Various municipal councils are currently running trials to identify any inefficiencies in their departments, using data from the app. “By having an app like that, we can now study where they are weak and strong,” Lee says.

The principle of gamification applies here. Officials earn points if they can attend to citizen’s reports within a specific timeframe, say, 24 hours. “The longer they take, the points are reduced,” Lee says, adding that this system allows management to rank individuals and better understand their level of productivity.

With the points system, whole neighbourhoods can be ranked too. “We can rank zones and rate them in terms of cleanliness and issues,” he explains. “Seeing how fast they can take action – this becomes part of the overall KPI of government.”

Armed with these insights, the councils may do a “proper reshuffle” of teams across departments to improve their overall performance, Lee believes.

Qlue also features location-based services, which allow departments to track which staff are responding to issues, Lee explains. And in case of emergencies, “if the hospitals are using the app, they will be able to dispatch and also track where the nearest ambulance is,” he continues.

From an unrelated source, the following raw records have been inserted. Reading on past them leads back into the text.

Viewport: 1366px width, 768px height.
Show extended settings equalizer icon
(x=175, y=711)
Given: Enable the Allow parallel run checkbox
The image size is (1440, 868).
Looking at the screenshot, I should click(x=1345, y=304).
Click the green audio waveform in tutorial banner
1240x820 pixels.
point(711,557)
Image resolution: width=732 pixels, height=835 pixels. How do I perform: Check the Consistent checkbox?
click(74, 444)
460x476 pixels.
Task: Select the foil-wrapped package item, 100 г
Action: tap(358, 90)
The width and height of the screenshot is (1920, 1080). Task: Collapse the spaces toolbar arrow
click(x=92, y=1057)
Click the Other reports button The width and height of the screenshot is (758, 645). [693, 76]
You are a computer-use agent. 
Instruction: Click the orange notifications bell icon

Linking citizens and governments

Eventually, the ordinary citizen will have a say on how things are run, and the powers that be will have a finger on the pulse of how a community feels about certain issues. “In this manner, [citizens] are additional eyes and ears of government agencies – they can feedback to the agencies in order to improve the living conditions of their city or state,” Lee says.

As a citizen communications tool, Qlue has the potential to bridge the gap between youths and the Malaysian government. In the lead-up to 2050, Malaysia has unveiled its Tranformasi Nasional 2050 or TN50 plans, where the government hopes to reach out to young voters and create dialogues over how they wish to shape Malaysia’s future.

However, as the government is primarily reaching out through roadshows and conferences, their access is “limited”, Lee notes. Instead, they could use Qlue for vote casting, he suggests.

All relationships – in life, work and everything else in between – are based on healthy two-way communication. Similarly, for the government to improve lives, there must be a two-way channel between citizen and agency; only then can there be change.